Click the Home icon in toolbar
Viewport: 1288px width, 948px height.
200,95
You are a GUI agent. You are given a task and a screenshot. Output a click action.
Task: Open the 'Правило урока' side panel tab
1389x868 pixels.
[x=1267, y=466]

-------------------------

- _Work request_:
Everything from the line that contains "You are a GUI" through the final line of the listing is to be restated word for word, and nothing more.

- _Answer area_:
You are a GUI agent. You are given a task and a screenshot. Output a click action.
Task: Open the 'Правило урока' side panel tab
1389x868 pixels.
[x=1267, y=466]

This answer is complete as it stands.